Exercise »
Restate exactly the lines below, from the one containing "Click the Starter plan label" through the final line, and leave out the pictures.

Collected data entries
━━━━━━

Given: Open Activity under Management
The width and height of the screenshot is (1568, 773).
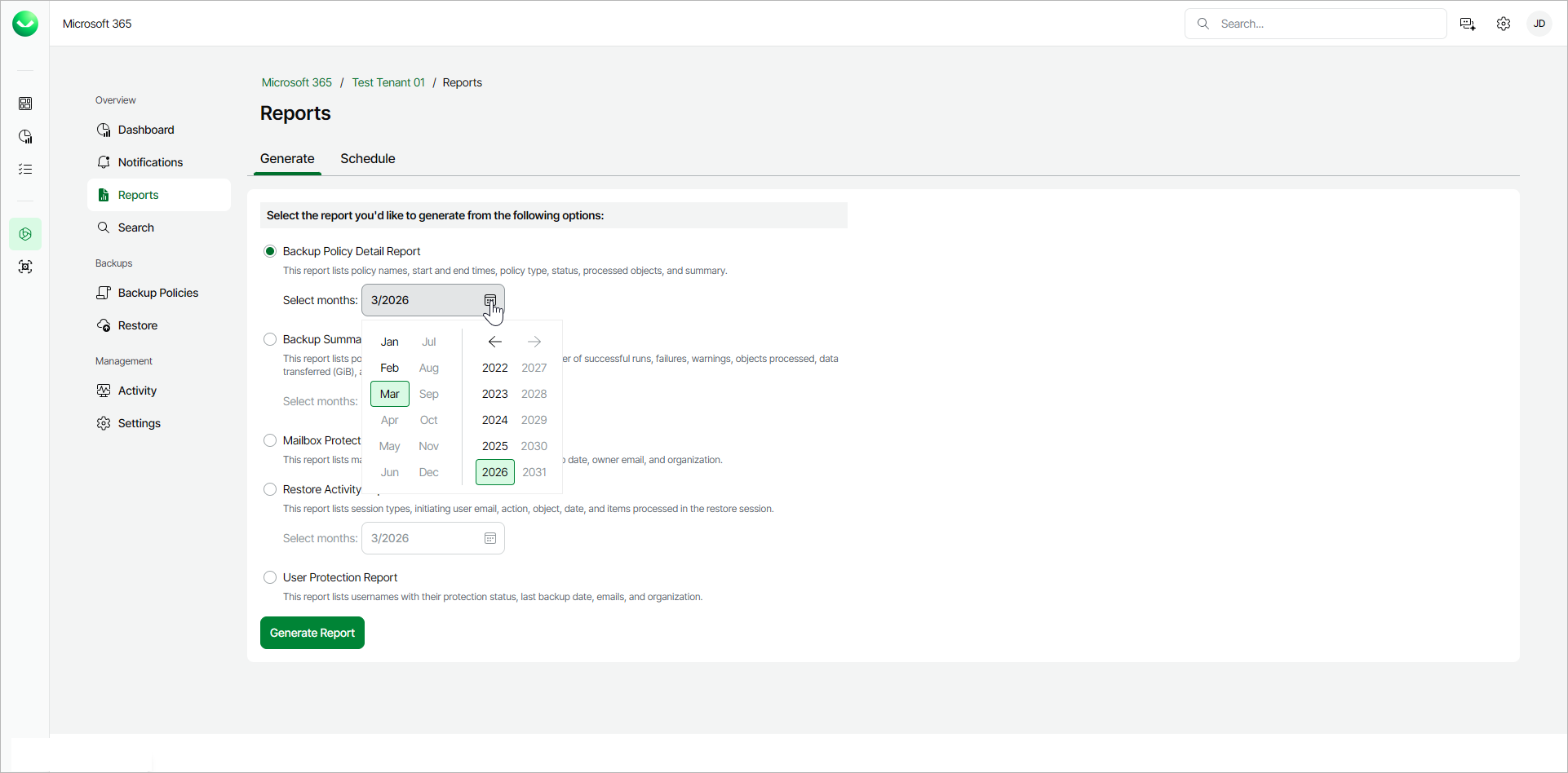Looking at the screenshot, I should pos(137,391).
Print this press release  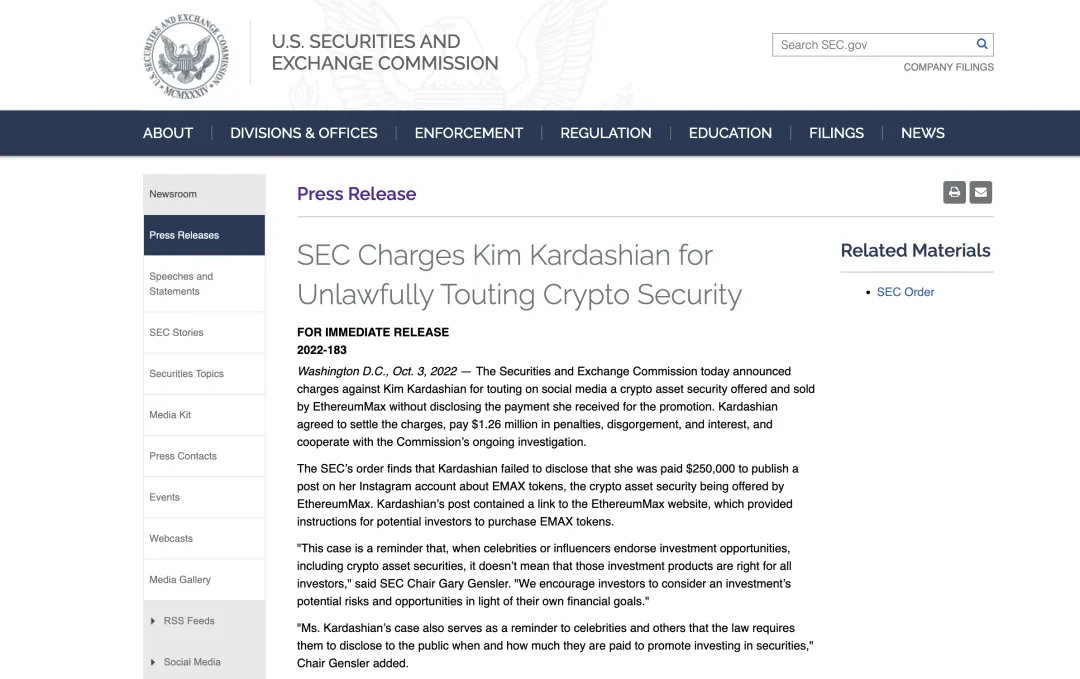click(954, 192)
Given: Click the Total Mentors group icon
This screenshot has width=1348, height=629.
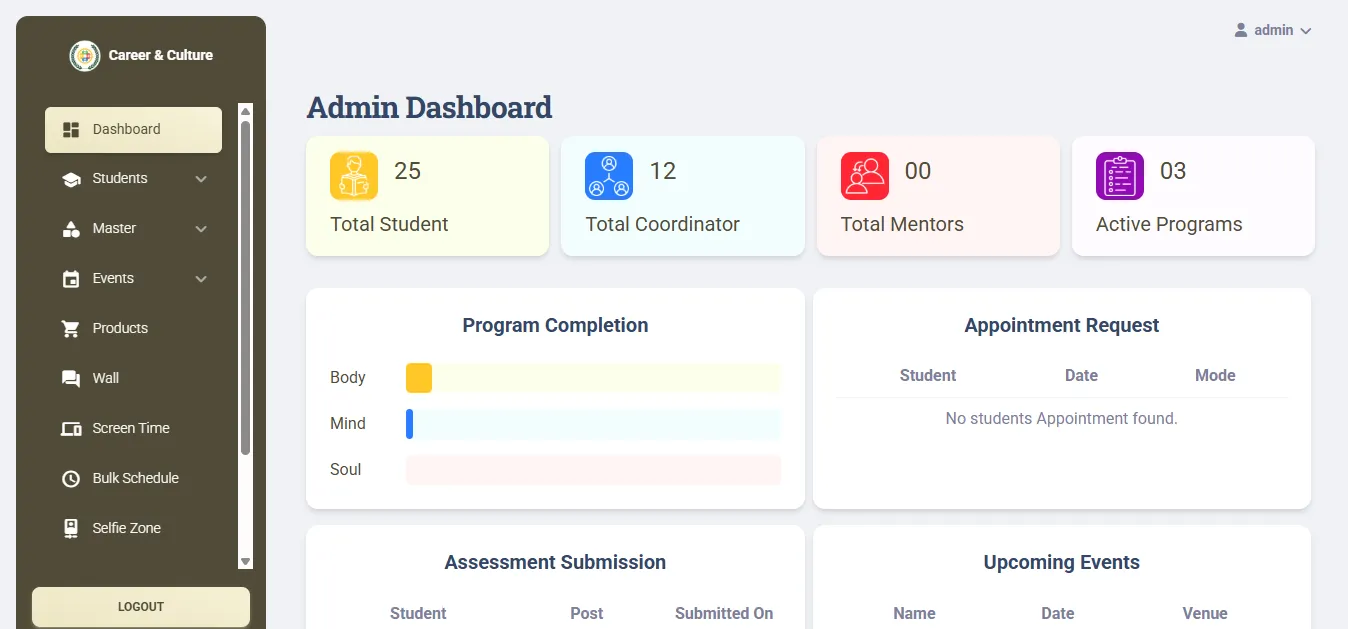Looking at the screenshot, I should click(x=863, y=175).
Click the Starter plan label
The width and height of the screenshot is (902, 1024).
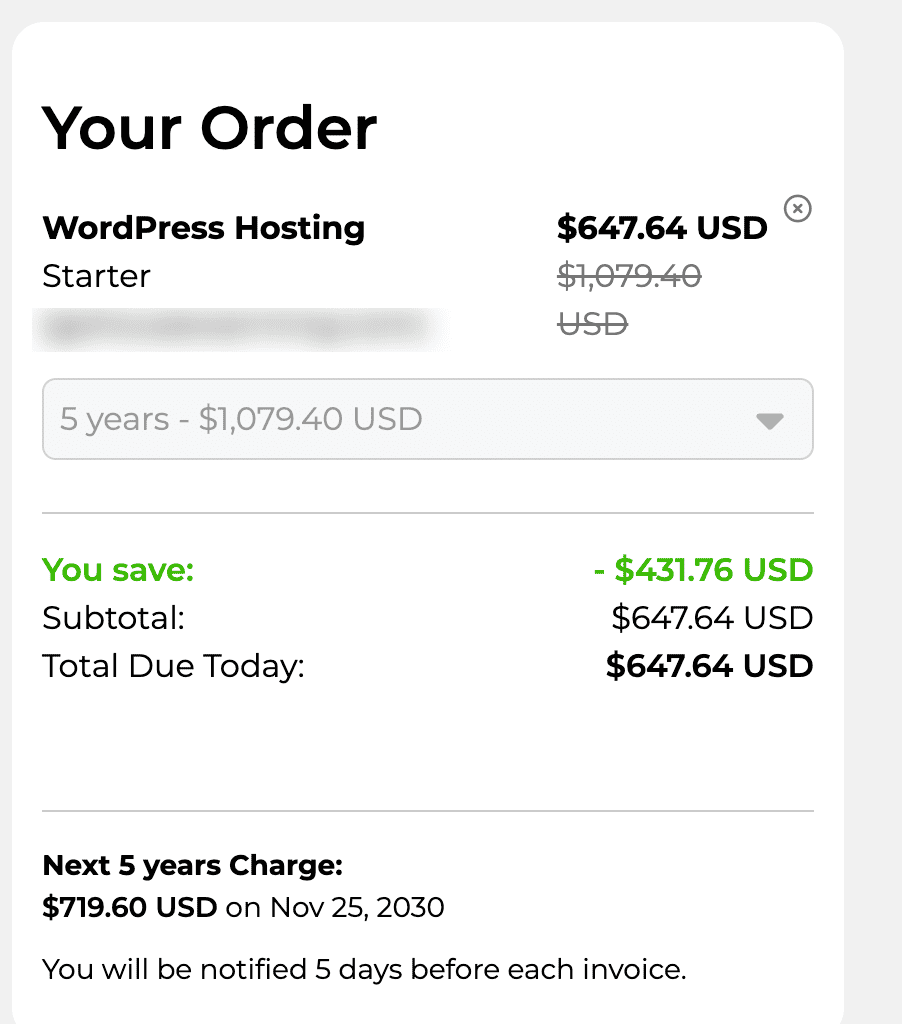(96, 276)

━━━━━━

Completed exercise »
Click the Starter plan label
The width and height of the screenshot is (902, 1024).
(96, 276)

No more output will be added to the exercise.